Johnny se frotó las manos, se incorporó y apuró de un trago el resto de su cerveza.

-No volví a ver a Diane hasta el sábado siguiente. Conseguí convencerla de que quedáramos a solas, sin Robert. Me explicó que Robert y ella habían estado comentando bastante tiempo lo que ellos consideraban mi obsesión por servir a Diane. Él había acabado por convencerla de que era algo insano a lo que había que ponerle final. Yo argumenté que no era nada insano, sólo el simple deseo de un sumiso de entregarse plenamente a su dominatriz, algo que ella siempre había comprendido y alentado.
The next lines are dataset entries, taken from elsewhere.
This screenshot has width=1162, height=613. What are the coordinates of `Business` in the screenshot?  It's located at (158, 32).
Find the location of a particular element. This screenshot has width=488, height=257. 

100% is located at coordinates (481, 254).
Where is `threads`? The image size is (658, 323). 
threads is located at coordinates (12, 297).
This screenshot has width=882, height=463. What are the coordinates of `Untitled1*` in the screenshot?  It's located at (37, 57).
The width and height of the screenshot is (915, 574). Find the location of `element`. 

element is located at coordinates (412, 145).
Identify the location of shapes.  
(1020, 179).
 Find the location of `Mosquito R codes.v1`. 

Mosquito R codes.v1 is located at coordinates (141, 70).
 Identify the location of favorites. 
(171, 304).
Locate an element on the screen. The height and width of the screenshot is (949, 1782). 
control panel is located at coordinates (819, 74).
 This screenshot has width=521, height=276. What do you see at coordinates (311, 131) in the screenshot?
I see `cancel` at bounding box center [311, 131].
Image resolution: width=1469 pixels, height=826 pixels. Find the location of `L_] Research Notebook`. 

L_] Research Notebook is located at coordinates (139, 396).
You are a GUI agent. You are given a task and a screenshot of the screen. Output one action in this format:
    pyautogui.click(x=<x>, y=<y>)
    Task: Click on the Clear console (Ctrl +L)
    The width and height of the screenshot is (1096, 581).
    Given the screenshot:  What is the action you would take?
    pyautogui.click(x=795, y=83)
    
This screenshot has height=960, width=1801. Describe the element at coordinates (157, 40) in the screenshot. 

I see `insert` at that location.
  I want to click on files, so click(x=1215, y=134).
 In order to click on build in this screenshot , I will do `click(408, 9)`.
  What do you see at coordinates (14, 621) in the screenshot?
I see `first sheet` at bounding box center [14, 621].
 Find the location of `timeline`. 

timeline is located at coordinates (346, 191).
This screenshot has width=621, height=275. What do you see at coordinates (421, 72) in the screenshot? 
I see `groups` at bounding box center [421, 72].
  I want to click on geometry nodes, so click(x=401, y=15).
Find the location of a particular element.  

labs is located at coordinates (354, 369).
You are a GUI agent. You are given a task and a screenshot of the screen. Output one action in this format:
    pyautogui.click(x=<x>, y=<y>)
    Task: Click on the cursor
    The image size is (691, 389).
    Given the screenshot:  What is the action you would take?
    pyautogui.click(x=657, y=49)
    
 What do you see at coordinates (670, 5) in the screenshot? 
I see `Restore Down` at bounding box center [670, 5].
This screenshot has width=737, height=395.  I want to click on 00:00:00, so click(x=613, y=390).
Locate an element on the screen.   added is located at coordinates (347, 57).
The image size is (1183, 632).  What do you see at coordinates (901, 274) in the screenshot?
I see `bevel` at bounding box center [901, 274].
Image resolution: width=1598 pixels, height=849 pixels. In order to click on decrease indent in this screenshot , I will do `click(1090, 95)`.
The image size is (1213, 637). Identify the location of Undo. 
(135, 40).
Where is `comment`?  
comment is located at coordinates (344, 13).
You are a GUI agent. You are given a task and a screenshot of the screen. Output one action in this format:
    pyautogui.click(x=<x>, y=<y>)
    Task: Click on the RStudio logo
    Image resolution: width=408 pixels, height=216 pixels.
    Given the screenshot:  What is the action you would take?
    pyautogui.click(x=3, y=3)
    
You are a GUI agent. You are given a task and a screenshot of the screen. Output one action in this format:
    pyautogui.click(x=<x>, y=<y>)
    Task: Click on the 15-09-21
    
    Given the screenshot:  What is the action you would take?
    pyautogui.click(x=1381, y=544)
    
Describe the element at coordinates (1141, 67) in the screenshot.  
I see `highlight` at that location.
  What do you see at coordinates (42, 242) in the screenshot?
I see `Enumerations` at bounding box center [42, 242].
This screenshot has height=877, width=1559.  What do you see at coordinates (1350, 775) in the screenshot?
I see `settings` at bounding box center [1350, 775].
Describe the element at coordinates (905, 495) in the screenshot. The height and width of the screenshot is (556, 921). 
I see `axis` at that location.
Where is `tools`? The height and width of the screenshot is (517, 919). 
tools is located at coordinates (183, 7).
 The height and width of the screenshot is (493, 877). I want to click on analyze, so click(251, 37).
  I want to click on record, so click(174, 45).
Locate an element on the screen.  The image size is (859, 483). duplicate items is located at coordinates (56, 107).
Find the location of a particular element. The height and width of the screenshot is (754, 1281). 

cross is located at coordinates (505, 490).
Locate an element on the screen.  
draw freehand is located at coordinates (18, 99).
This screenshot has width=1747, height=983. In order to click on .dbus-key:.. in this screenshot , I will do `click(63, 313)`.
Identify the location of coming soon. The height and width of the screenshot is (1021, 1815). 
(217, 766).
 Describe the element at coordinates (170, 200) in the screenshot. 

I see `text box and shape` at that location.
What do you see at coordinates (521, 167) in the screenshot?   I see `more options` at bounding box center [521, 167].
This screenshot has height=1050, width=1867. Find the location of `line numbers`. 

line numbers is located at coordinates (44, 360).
Le expliqué que para mí lo más difícil había sido aguantar las vejaciones de Robert; que se había sido capaz de hacer eso por ella, nada importaba en comparación. Lo que ella me dijo a continuación me sorprendió y me dolió. Me explicó que ser mi dominatriz se había convertido en una carga para ella, que tenía que esforzarse continuamente para mantener su imagen de mujer poderosa e infalible, que se había llegado a creer que era una diosa y le hacía daño psicológicamente. Por eso había aceptado hacer una sesión con Robert y conmigo como sumisa, porque ella necesitaba esa cura tanto como yo. Yo me rebelé. Le dije que no había derecho que hubieran planeado todo eso sin contar conmigo, que me hubieran impuesto una sesión a la que yo no había dado mi consentimiento. No hubo manera, la discusión fue de mal en peor. Diane no quería dar su brazo a torcer y yo, condicionado por mis dos meses de devota sumisión hacia ella, no sabía llevarle la contraria. Acabé por ceder, por decirle que aceptaba cualquier cosa con tal de seguir con ella, pero cuando ella me contó lo que habían planeado me encontré que era algo que iba ser completamente incapaz de hacer. Por un tiempo, me explicó, Robert sería el dominante en el trío y ella y yo seríamos sus sumisos. No sería para siempre, se apresuró a añadir, cuando nos curáramos de nuestras respectivas obsesiones ella volvería a asumir su papel de dominatriz, al menos algunas veces. Pero a mí se me habían abierto los ojos. Comprendí que ese había sido el plan secreto de Robert, que él quería a Diane como sumisa, con mi propia sumisión como la guinda del pastel. Y yo no podía prestarme a eso; yo no soportaba volver a ver a Diane como la había visto en la última sesión: desnuda, vulnerable y humillada. Le entregué mi collar y me despedí de ella. Al día siguiente cogí el avión a Madrid, deseando poner la mayor distancia posible entre mí y ellos.